In Fairbanks, each season caters to a different class and style of person. There are outdoor activities for those looking for a challenge, cultural and historical spots for the socially adept, and hands-on experiences for those who have to live life to the fullest. Visiting Fairbanks might even involve a trip to one of the local institutions of higher learning, the University of Alaska or the University of Fairbanks.
Visitors of this area of the state usually find that their days are almost always busy, especially in the summer when the "day" can last as long as twenty hours. Yes, Fairbanks is close enough to the Arctic Circle to experience the midnight sun. Area residents will surely pass along some strategies for avoiding the perpetual jet lag that comes with such a drastic time change. They might also be able to point visitors to good food and great fun, so taking time to chat would be well worth the effort.
There is an endless variety of activities for people visiting Fairbanks, but each can usually be divided into one of three categories: cultural, natural, and unique.

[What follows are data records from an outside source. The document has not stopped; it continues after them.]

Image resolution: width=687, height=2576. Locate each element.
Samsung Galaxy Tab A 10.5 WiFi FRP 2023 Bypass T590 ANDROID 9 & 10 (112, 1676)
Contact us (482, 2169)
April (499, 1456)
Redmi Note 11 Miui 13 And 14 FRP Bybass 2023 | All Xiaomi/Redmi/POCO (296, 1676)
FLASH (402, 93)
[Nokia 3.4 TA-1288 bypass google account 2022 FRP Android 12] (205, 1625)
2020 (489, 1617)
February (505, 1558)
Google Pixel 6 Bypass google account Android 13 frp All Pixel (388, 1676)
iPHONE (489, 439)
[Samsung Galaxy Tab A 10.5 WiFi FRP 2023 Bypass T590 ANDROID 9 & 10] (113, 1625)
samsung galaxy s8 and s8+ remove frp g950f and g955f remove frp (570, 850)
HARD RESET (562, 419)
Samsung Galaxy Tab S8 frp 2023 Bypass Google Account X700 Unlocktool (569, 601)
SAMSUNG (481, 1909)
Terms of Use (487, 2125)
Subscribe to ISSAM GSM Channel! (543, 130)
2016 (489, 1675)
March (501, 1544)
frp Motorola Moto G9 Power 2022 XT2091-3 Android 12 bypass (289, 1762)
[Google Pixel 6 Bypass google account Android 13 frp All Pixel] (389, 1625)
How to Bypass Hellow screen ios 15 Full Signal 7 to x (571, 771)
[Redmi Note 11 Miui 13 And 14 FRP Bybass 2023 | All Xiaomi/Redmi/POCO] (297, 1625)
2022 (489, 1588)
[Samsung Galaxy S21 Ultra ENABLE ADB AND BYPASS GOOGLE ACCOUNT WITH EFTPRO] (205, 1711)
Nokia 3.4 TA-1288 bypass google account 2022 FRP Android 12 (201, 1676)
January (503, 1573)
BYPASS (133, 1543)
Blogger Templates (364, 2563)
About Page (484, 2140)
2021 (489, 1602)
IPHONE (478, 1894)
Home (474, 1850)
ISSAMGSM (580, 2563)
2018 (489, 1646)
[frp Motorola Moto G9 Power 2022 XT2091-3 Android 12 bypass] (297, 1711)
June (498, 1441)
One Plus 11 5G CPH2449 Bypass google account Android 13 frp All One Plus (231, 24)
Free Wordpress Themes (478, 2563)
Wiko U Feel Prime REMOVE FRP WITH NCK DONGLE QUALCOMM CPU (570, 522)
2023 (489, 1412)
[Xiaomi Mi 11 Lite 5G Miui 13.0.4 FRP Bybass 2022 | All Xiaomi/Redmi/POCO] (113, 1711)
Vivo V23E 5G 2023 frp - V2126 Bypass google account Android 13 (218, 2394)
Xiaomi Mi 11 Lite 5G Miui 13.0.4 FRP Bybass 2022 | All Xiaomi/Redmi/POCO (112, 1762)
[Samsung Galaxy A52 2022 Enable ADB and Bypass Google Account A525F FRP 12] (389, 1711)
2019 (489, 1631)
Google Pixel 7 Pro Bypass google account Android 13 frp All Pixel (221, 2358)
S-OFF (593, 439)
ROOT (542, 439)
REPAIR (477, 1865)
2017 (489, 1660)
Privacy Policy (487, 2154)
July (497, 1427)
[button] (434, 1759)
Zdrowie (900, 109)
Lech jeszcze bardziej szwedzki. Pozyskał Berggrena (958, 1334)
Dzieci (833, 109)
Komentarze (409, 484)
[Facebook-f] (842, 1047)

Cultural: The center of town offers visitors a chance to explore the history of Fairbanks. So do the downtown museums. But for those who want the total cultural experience all in one place, Pioneer Park is the place to be. Visitors can experience the rush of gold mining, an authentic Eskimo village, and a pioneer village filled with historical artifacts and voices of the past. Best of all, Pioneer village is free and open year-round.
Natural: Here is where people visiting Fairbanks find the beauty of the natural world in full panoramic vision. Some visitors choose the simple path — hiking a trail at Creamer's Field, canoeing or fishing the Chena river, or picking berries. Others go for a more dramatic approach to the Alaskan experience with a visit to a hot spring resort, or through a day trip to the Denali National Park to see the tallest mountain in the country in person. For those visiting in the spring or fall, even Mt. McKinley can't match the beauty of the Aurora Borealis, also known as the Northern Lights.
Unique: Fairbanks has plenty of unique experiences. Just ask anyone who has lived there long enough. In March, tourists may get lucky enough to watch an ice sculpture contest first hand. Other times of the year they can still see the ice sculptures at the Ice Museum. How about mushing? Practically a state sport here, visitors are welcome to visit a dog lot in winter or summer, and even ride in a real dog sled. Finally, families visiting Fairbanks in winter might want to stop by the North Pole and visit Santa. And while this North Pole is an Alaskan city rather than the real deal, the kids won't usually care.
Visiting Fairbanks combines a history lesson and a nature-appreciation camp, with a little bit of the surreal thrown in for good measure. One thing that a Fairbanks vacation isn't is the same boring hotel and fast-food experience.